◆ WRITTEN PROBLEM 1:
According to the passage on the SCAR geoconservation expert group, in what year did SCAR agree to present a comprehensive paper on conserving Antarctic geological features?
◆ WRITTEN PROBLEM 2:
Copy out the passage on the SCAR geoconservation expert group word for word, starting at "In the Information" and ending at "paper in 2018.".

***** QUOTED PASSAGE

EG-GEOCON (Geological Heritage and Geoconservation)

The SCAR Expert Group on Geological Heritage and Geoconservation (EG-GEOCON) is comprised of Antarctic Earth Science and Protected Area specialists from around the globe. The group’s main purpose is to advance the identification of Antarctic geological sites of exceptional value to be designated geological heritage of international relevance, and to contribute to SCAR advice to the CEP and the ATCM on matters related to conservation of geological heritage.

Aims, Goals and Objectives

Background:

In the Information Paper linked above SCAR presented a summary of a recent academic review, led by members of the SCAR Action Group on Geological Heritage and Geoconservation, which describes current threats to Antarctic geological features and details existing systems for their protection. The aim of the Information Paper was to inform the CEP about progress connected with the topic of conservation of Antarctic geological features, about which SCAR has agreed to present a comprehensive paper in 2018.

**********
***** DATA EXCERPTS

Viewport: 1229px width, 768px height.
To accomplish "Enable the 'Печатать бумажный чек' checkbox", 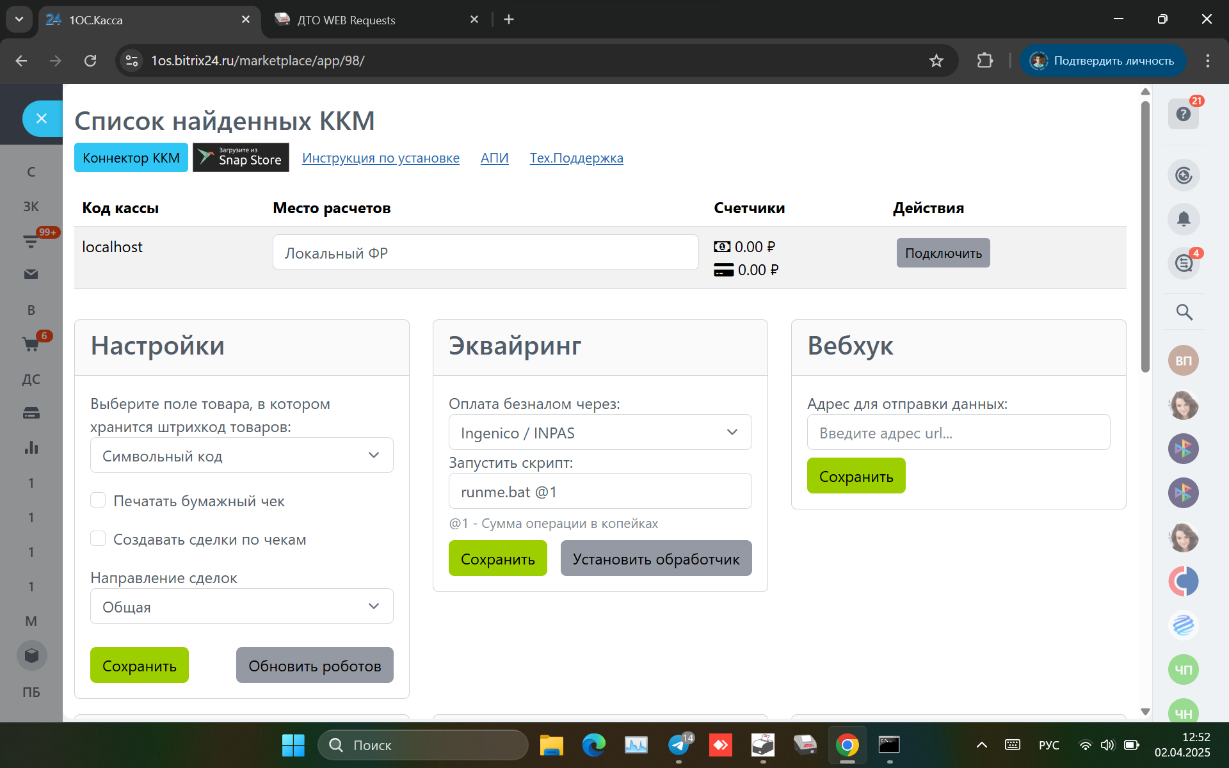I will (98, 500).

**********
***** DATA EXCERPTS

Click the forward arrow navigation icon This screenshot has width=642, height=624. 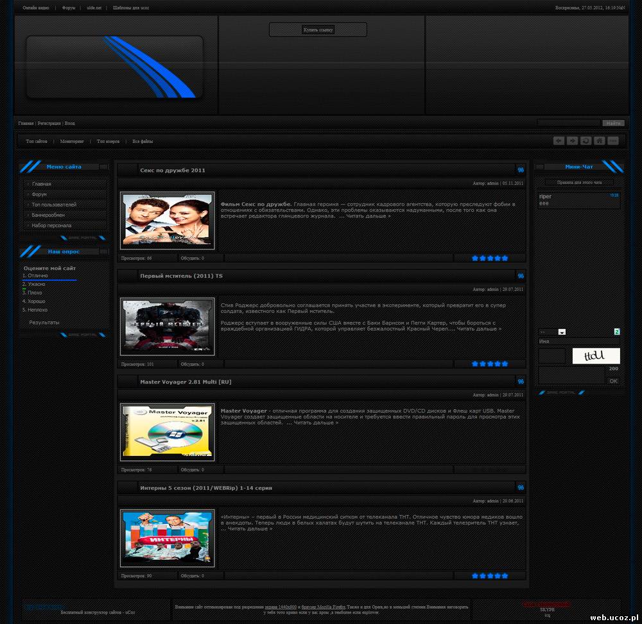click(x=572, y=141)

**********

◆ OUTPUT 1:
2018

◆ OUTPUT 2:
In the Information Paper linked above SCAR presented a summary of a recent academic review, led by members of the SCAR Action Group on Geological Heritage and Geoconservation, which describes current threats to Antarctic geological features and details existing systems for their protection. The aim of the Information Paper was to inform the CEP about progress connected with the topic of conservation of Antarctic geological features, about which SCAR has agreed to present a comprehensive paper in 2018.